Endocannabinoid hydrolysis changes in different subcellular fractions from the central nervous system by beta amyliod peptide and polyunsaturated fatty acid

PASCUAL, A.C.; GAVEGLIO, V.L.; GIUSTO, N.M.; PASQUARÉ, S.J.

Puerto Iguazú

Conferencia; 56th International Conference on the Bioscience of Lipids; 2015

International Conference on the Bioscience of Lipids (ICBL)

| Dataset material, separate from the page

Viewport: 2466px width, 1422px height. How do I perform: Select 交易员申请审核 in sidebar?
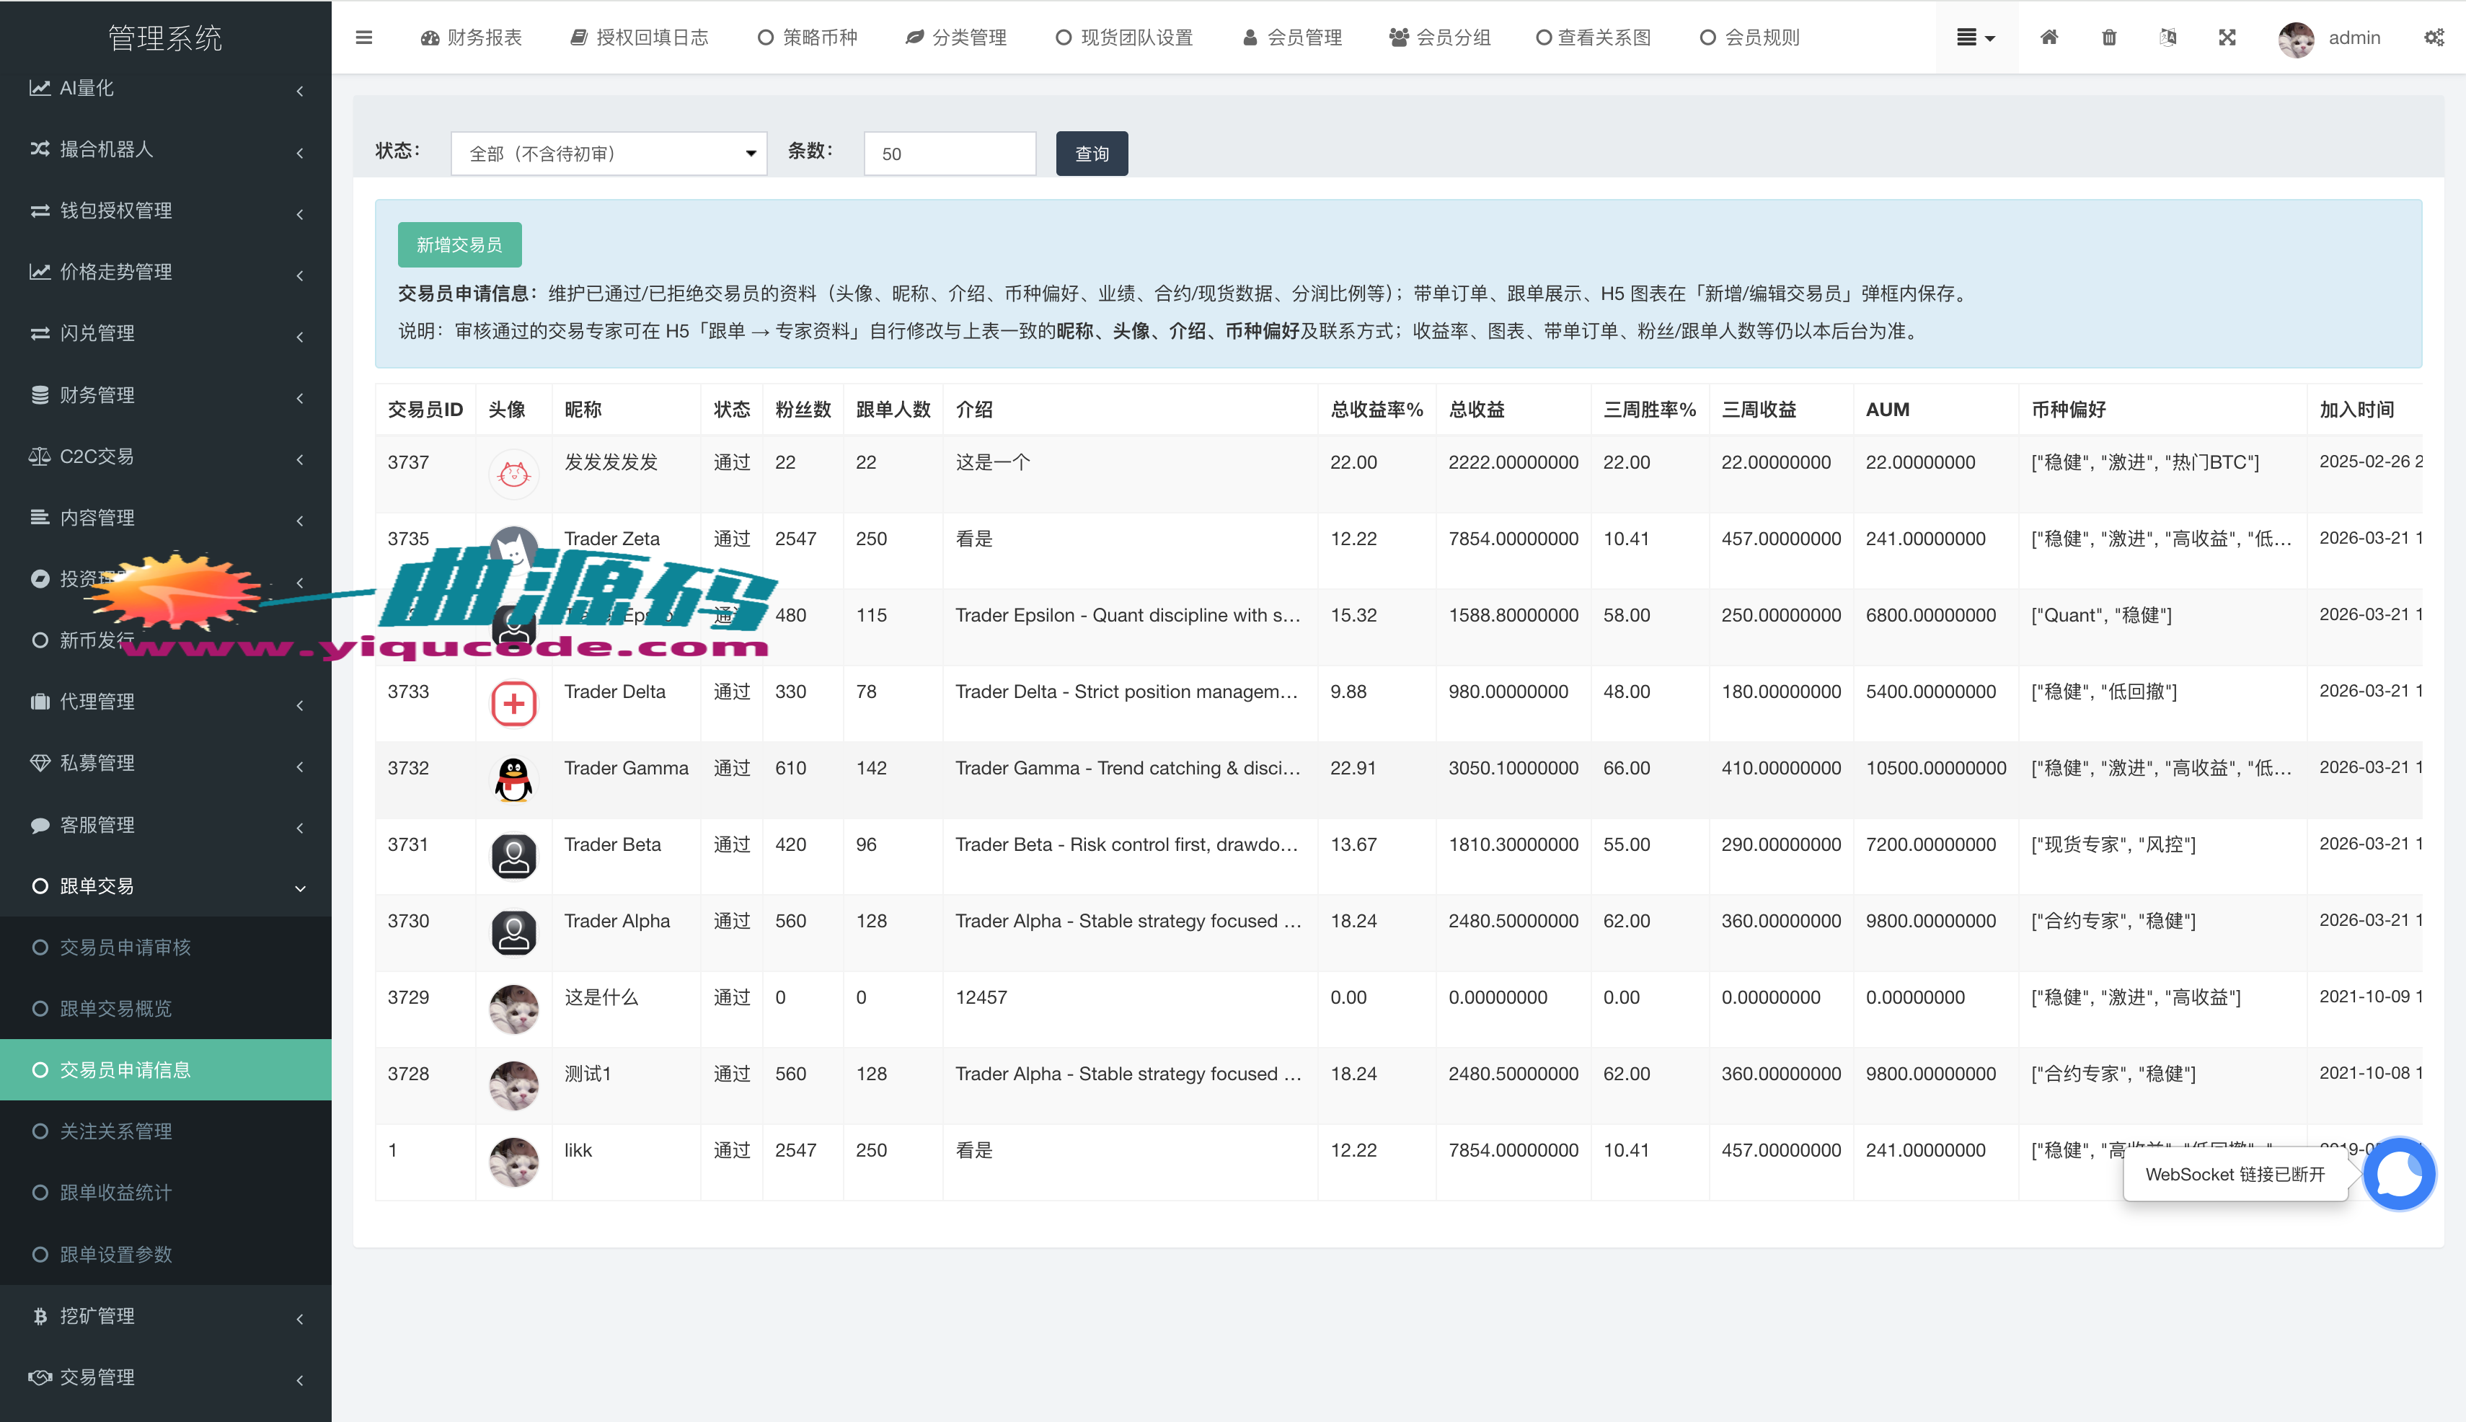click(x=125, y=947)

2-arachidonoylglycerol (2-AG) and anandamide (AEA) are the main endocannabinoids known to date. Among their several functions in the CNS we can highlight their role as neuroprotective agents. In respect to this, endocannabinoids participate in the modulation of numerous cellular and molecular events related to neurodegeneration in physiological and pathological aging. Endocannabinoid system is well characterized in synaptic endings but it has been recently evidenced the existence of an active nuclei metabolism. 2-AG hydrolysis is carried out mainly by monoacylglycerol lipase (MAGL) while fatty acid amide hydrolase (FAAH) is responsible for AEA hydrolysis. We have previously demonstrated the regulation of nuclear 2-AG metabolism by fatty acids in adult rat cerebellum and a deregulation in rat cerebral cortex (CC) endocannabinoid metabolism during aging. The aim of the present study was to characterize: i) the modulation of 2-AG hydrolysis by arachidonic acid (AA) and docosahexaenoic acid (DHA) in aged cerebellar nuclei, and ii) 2-AG and AEA hydrolysis in an in vitro model of Alzheimer´s Disease (AD) consisting on rat CC synaptosomes preincubated with beta amyloid peptide oligomers (mimicking early AD stages) and fibrills (mimicking late AD satages). In contrast to adult, aged animal 2-AG hydrolysis was not modified by the presence of AA in cerebellar nuclei; however DHA decreased this activity probably increasing 2-AG nuclear availability. The studies in CC synaptosomes showed that 2-AG and AEA hydrolysis in the early AD model diminished, thus indicating that both endocannabinoid levels could be increased and therefore protect the cell against neurodegenerative processes. Moreover, in the late AD model AEA hydrolysis decreased while 2-AG breakdown highly increased, thus compromising the neuroprotective role assigned to 2-AG. Our results therefore demonstrate that endocannabinoid metabolism in CNS is differentially modulated in aging and also in early and late stages of AD.